由脂質(zhì)積聚觸發(fā)的肝細(xì)胞炎癥是導(dǎo)致NAFLD進(jìn)展至肝細(xì)胞凋亡的關(guān)鍵步驟之一[18]. 在我們的研究中,還證實了胡桃苷在抗肝組織炎性反應(yīng)的作用. 本實驗結(jié)果顯示, 胡桃苷顯著降低了肝臟中的炎性細(xì)胞因子(TNF-α、IL-6和IL-1β)的表達(dá), 證實了其抗炎的作用, 這可能與其通過PPAR-α調(diào)節(jié)代謝的能力有關(guān). 脂代謝紊亂、線粒體損傷和氧化應(yīng)激在肝細(xì)胞損傷方面具有重要作用, 其加速了炎癥和NAFLD進(jìn)展[12,18].

圖4 胡桃苷劑量依賴性抑制高脂飲食誘導(dǎo)的小鼠肝組織因子合成. A-C: 免疫組化檢測小鼠肝組織中TNF-α、IL-1β和IL-6水平; D: 蛋白免疫印記檢測肝組織中TNF-α的蛋白表達(dá). aP＜0.01, bP＜0.001 vs HFD group; cP＜0.01 vs STD group, n = 6. STD: 標(biāo)準(zhǔn)飲食組; HFD: 高脂飲食組; TNF-α: 腫瘤壞死因子-α; IL: 白細(xì)胞介素.
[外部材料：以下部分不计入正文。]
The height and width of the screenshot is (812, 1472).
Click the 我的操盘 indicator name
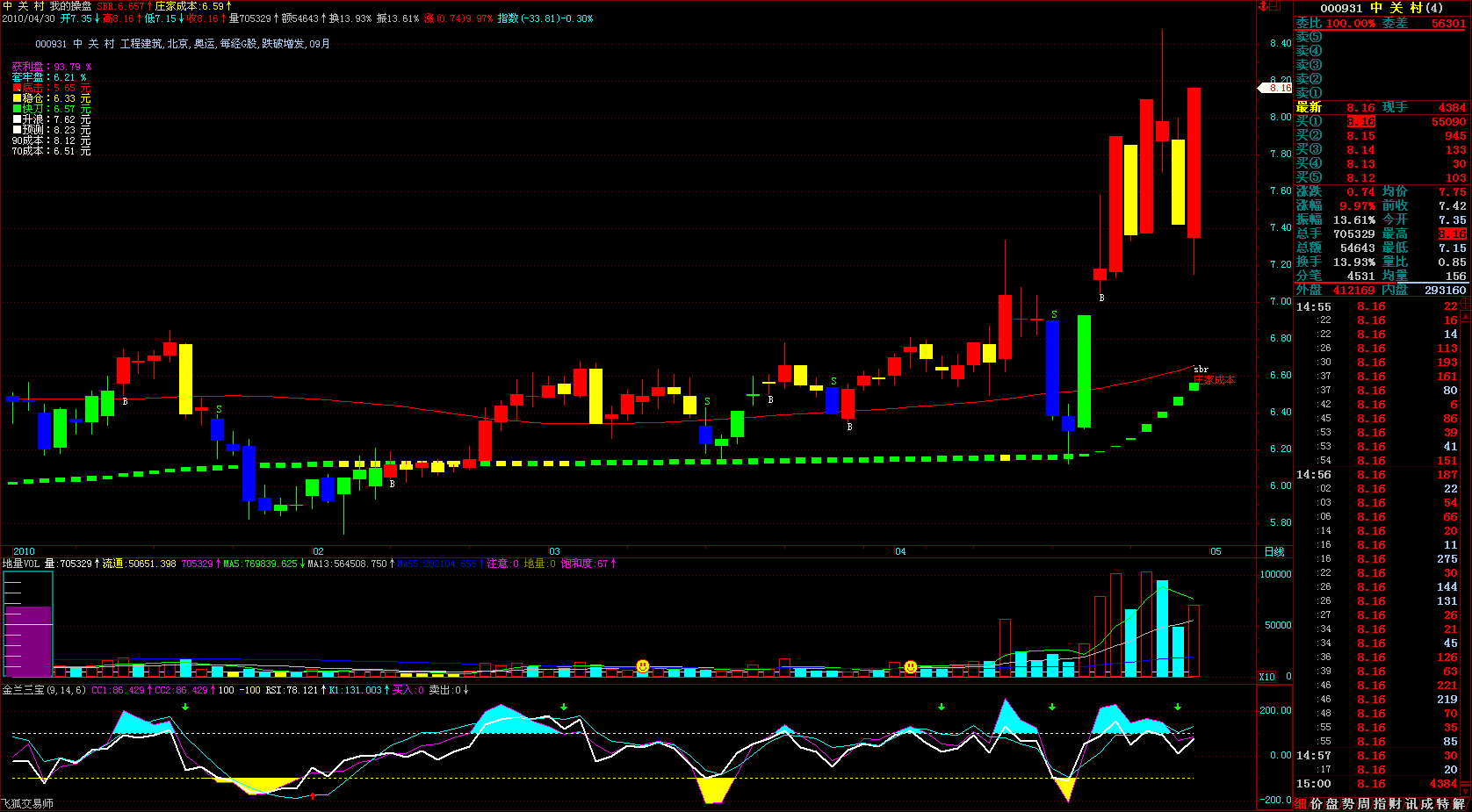[x=70, y=6]
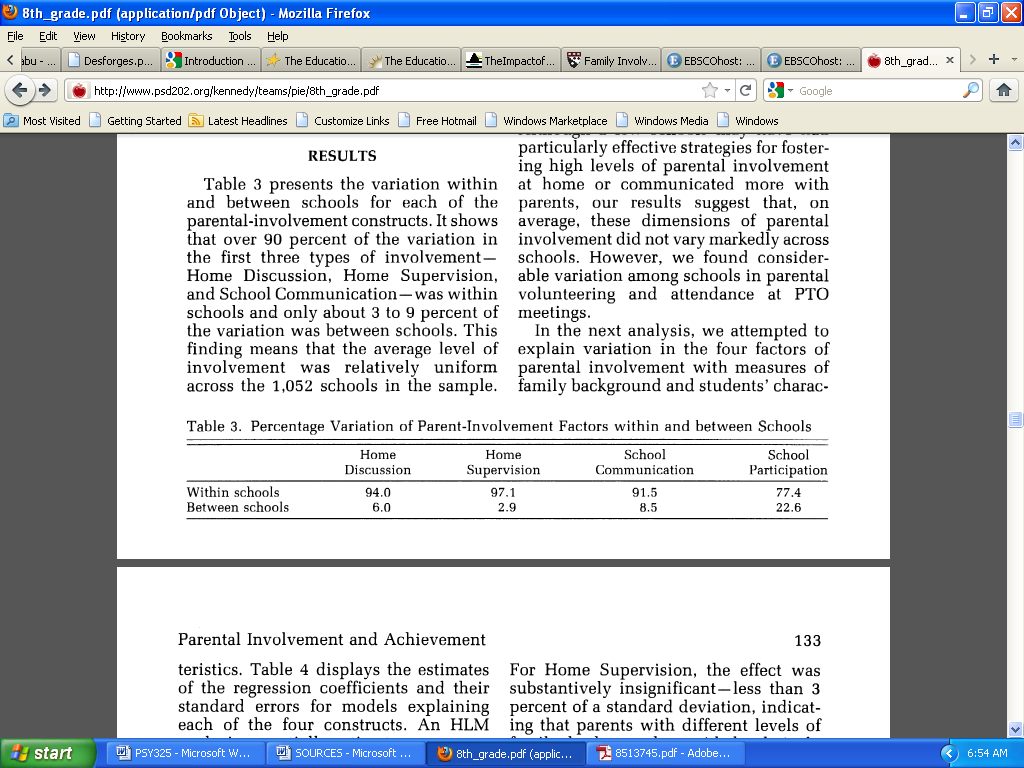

NAFLD發(fā)病和進(jìn)展過程中的另一個關(guān)鍵因素是腸道內(nèi)毒素. 腸道的完整性主要靠腸上皮細(xì)胞通過微絨毛、緊密連接和抗菌肽等物質(zhì)維持. 包括ZO-1在內(nèi)的緊密連接蛋白是影響各種物質(zhì)從腸道到血液轉(zhuǎn)運的細(xì)胞粘附因子[19]. 當(dāng)腸道通透性增加時, 內(nèi)毒素從門靜脈流入肝臟, 損害肝內(nèi)代謝平衡并引發(fā)組織炎癥[20]. 胡桃苷可以恢復(fù)腸道完整性, 這一點被血漿FITC-dextran水平降低和小腸ZO-1(一種重要的緊密連接蛋白, 被HFD喂養(yǎng)后顯著降低)表達(dá)增加所證明.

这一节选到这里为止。